The controversial badger cull in England has been expanded to an “unimaginable scale”, according to a leading expert who warned the government is paying far too little attention to the transmission of tuberculosis between cattle when they are traded.
Ministers approved culling in 11 new areas on Wednesday, taking the total to 43. Up to 64,000 animals are likely to be killed this autumn, up from a maximum of 42,000 last year.
A large-scale trial of badger culling that ended in 2006 indicated that a minimum of 70% of a badger population must be killed for a cull to be effective. If fewer are culled, disruption of badger social groups can lead to TB being spread more widely.
However, the culls must not kill every badger either, so minimum and maximum numbers are set. This year’s minimum is 37,482 and the maximum is 64,400. Culls now cover 90% of Wiltshire, 84% of Devon, and 83% of Cornwall.

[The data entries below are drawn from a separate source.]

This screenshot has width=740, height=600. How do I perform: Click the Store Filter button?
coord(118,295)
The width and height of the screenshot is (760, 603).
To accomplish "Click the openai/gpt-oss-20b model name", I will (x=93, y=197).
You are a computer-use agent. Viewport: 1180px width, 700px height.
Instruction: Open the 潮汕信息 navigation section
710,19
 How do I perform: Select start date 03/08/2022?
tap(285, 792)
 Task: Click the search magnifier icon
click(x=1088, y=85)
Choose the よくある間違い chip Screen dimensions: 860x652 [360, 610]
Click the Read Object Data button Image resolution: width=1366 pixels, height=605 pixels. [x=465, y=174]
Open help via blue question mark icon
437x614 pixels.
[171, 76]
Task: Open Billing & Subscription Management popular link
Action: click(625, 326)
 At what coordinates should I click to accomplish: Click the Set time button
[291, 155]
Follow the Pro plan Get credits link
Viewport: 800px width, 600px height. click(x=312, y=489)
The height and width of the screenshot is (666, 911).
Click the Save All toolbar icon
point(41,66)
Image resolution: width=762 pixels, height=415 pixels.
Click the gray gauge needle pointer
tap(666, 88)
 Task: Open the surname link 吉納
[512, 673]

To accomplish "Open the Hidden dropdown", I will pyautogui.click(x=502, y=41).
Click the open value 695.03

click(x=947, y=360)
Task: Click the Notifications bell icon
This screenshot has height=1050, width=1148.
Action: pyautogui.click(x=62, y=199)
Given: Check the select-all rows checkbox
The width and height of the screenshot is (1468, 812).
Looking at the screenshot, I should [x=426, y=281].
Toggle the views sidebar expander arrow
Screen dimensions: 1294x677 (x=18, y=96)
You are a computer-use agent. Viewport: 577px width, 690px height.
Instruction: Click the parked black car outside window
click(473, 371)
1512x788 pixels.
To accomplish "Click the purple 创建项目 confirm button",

Dominic Dyer, chief executive of the Badger Trust, said: “This year will take the number of badgers killed since the cull started to over 130,000, pushing the species to the verge of local extinction in areas of England which it has inhabited since the ice age. The public costs of the badger cull are estimated to exceed £60m by the end of 2019, yet the government has provided no evidence to prove this cruel slaughter is having any significant impact on lowering bovine TB.”
Prof Rosie Woodroffe, an ecologist at the Zoological Society of London, one of the team that conducted the earlier large-scale trial, said,
“I cannot understand why the government has permitted this massive expansion of badger culling, when it has not yet responded to the Godfray Review it commissioned and received nearly a year ago,” she said. “The review concluded the government and farming industry were paying far too much attention to badger management, and far too little attention to cattle-to-cattle transmission, which is responsible for the majority of TB incidents in cattle.”
The review also called upon government to properly evaluate badger vaccination as a non-lethal alternative to culling, Woodroffe said. “Ministers regularly call for the conservation of wildlife in other countries, but refuse to invest in helping their own farmers to coexist with wildlife.”
Arthur Thomas, the campaigns manager at the animal welfare group IFAW, said: “The expansion to the badger cull is not only a tragedy for British wildlife, but also for our farmers,. The government’s decision flies in the face of scientific evidence.”